Message Passing in the P4 system is achieved through the use of traditional send and recv primitives, parameterized almost exactly as other message passing systems. Several variants are provided for semantics such as heterogeneous exchange, and blocking or nonblocking transfer. A significant proportion of the burden of buffer allocation and management however, is left to the user. Apart from basic message passing, P4 also offers a variety of global operations, including broadcast, global maxima and minima, and barrier synchronization.
Shared Memory support via monitors is a facility that distinguishes P4 from other systems. However, this feature is not distributed shared memory; but rather, a portable mechanism for shared address space programming in true shared memory multiprocessors. The abstraction provided by P4 for managing data in shared memory is monitors. The specific approach taken by P4 is described in [3]. P4 provides several useful monitors (p4_barrier_t, p4_getsub_monitor_t, p4_askfor_monitor_t) as well as a general monitor type to help the user in constructing his own monitors (p4_monitor_t).
P4 also supports a variety of auxiliary and support functions, for timing purposes and for debugging. The latter set of functions are essentially printing facilities that identify the source of a debugging message, and ``levels'' of debugging are provided so that the user may control the volume of debugging information that is printed. Finally, the P4 system also contains a package (ALOG) for creating logs of time-stamped events, that is of general utility, outside of P4. The timestamps are obtained from various microsecond-level resolution timers on various machines. These log files are primarily intended for use with a separate tool termed Upshot [5] that visually depicts events and their ordering from a P4 application run.

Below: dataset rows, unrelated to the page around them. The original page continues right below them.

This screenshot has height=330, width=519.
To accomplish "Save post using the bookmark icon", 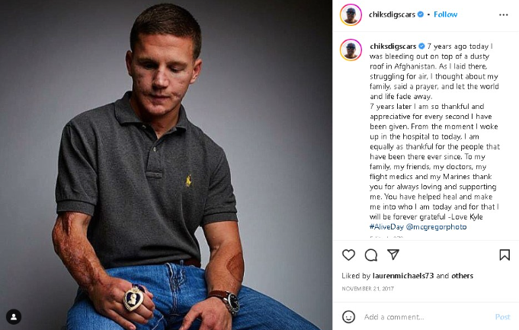I will pos(505,255).
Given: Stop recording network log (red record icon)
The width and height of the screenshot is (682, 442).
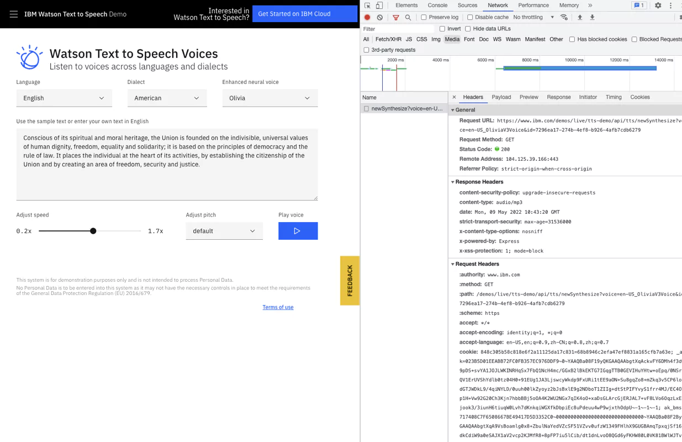Looking at the screenshot, I should tap(367, 17).
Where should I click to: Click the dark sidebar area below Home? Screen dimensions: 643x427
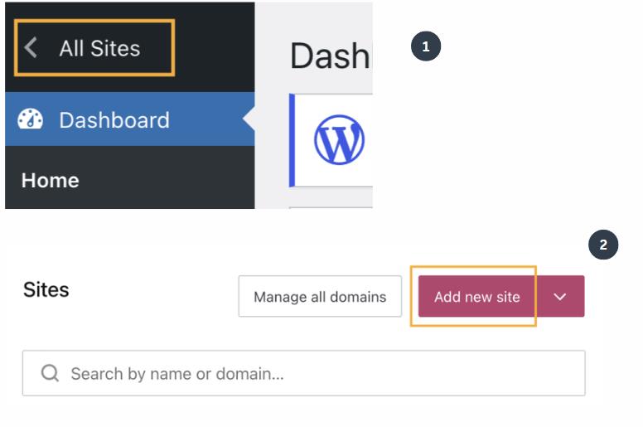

Parmacs is a project that is closely related to the P4 effort. Essentially, Parmacs is a set of macro extensions to the P4 system developed at GMD [6]. It originated in an effort to provide Fortran interfaces to the P4 system, but is now a significantly enhanced package that provides a variety of high-level abstractions, mostly dealing with global operations. Parmacs provides macros for logically configuring a set of P4 processes; for example, the macro torus produces a suitable configuration file for use by P4 that results in a logical process configuration corresponding to a 3-d torus. Other logical topologies, including general graphs may also be implemented, and Parmacs provides macros used in conjunction with send and recv to achieve topology-specific communications within executing programs.